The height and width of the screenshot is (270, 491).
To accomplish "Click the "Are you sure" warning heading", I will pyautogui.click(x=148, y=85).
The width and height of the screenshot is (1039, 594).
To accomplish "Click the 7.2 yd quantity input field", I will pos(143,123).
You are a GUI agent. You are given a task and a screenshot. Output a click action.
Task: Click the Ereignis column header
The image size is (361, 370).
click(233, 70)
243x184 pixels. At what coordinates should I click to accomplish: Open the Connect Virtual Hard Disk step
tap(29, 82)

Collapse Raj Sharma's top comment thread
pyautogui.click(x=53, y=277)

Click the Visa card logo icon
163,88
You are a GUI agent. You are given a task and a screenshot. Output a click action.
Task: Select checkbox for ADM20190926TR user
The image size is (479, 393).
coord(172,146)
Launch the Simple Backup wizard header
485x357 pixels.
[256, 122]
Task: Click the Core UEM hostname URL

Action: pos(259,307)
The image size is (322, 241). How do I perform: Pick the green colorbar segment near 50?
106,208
+++
Could you copy every line in the records that holds "height"?

The height and width of the screenshot is (270, 491).
The width and height of the screenshot is (1039, 594).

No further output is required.